Information brokers are also used for the purposes of risk mitigation by insurance companies, as particular website visits or purchases of medical items might indicate higher medical risks, thus making the insurer raise the interest rates of life insurance.
A data broker of this type would create a database about private people that may be accessed through the broker’s website. The website might provide general biographic data such as date of birth, education and employment history, marital status, and such personal information as affiliations and interests. Professional profile websites, also known as people search websites, are used by private individuals to retrace lost contacts or simply find out more about acquaintances. Companies use these websites for various ranking purposes, such as job candidate ranking and lead scoring.
In contemporary business, data is a necessary asset for most companies to handle various workflow challenges effectively. However, because not all firms can collect the needed data themselves, data providers have a crucial role in knowledge and data management.
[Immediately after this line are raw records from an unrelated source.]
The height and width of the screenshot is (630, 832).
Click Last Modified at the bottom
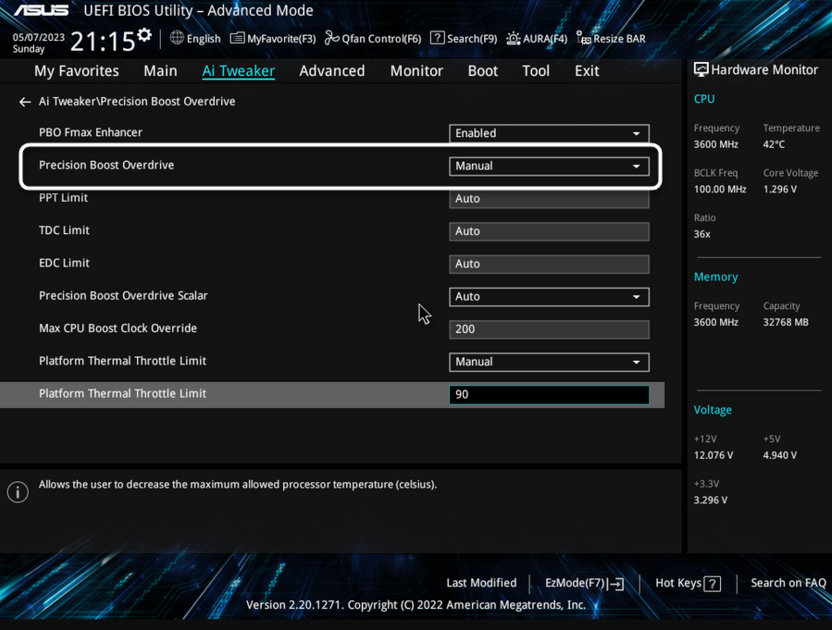coord(481,583)
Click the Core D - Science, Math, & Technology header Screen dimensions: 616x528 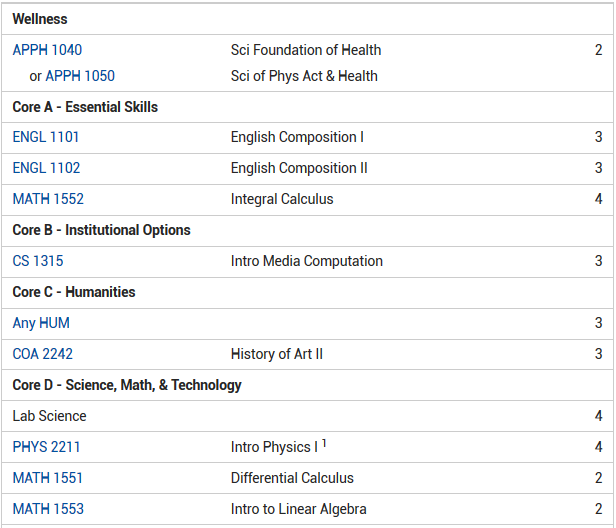pos(127,385)
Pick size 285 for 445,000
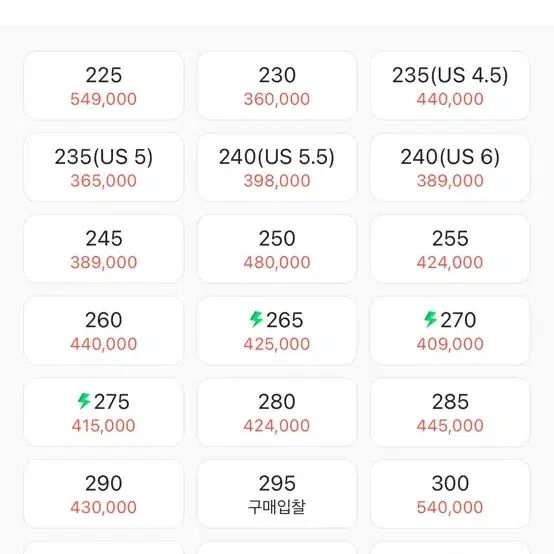The height and width of the screenshot is (554, 554). pyautogui.click(x=450, y=412)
The value that data brokers bring is of multiple kinds from the business perspective, as data is utilized in many different areas. The most common examples of the added value data companies provide to businesses and investors include:
Investors traditionally have used limited sources and types of data for investment decisions. After the proliferation of alternative data types, it is beyond the capabilities of most financial firms to gather all the necessary data for investment models themselves. According to the report published by Alternative Investment Management Associated, over 50% of hedge funds are already using some alternative data to estimate that the percentage will reach a maximum within five years. Data brokers come in to provide the data needed for investment models.
Before launching a product, service, or a whole new startup, entrepreneurs might want to conduct a market analysis to answer relevant questions about demand and competition. However, even for a small industry sector, such as market analysis, companies may require a considerable volume of data. This volume is enormous when global markets are to be taken into consideration. Usually, there are no other ways to get all the necessary information other than turning to a data company.
The data-driven approach to hiring has recently gained momentum, with more companies allowing algorithms to screen potential candidates. People making final hiring decisions would expect to have extensive profiles of the candidates before the interview. This mirrors the practice of lead profiling, which analyses, scores, and ranks sales leads in order to approach them correctly. Companies usually use more than the aforementioned professional profile search websites to get the data for these practices. When B2B companies can’t find the necessary information for contacting new leads, they contact a data provider.
One of the most common practices that data brokers are associated with is targeted advertising. This is most noticeable to private customers who see targeted ads online or receive email offers based on their online activity. Allowing companies to run targeted advertising, data providers save their time and effort, connecting businesses with the people most likely to need what they offer.
The data broker industry is a product of its time, created by the growing demand for data in business. Although the discussion regarding privacy concerns related to sharing personal information is still very much in progress, the value brought by information brokers both to businesses and to consumers indicates that this industry is here to stay. Therefore, an important goal for the international political community is to create such data regulations that would simultaneously protect consumers’ privacy and retain the business value of data brokerage.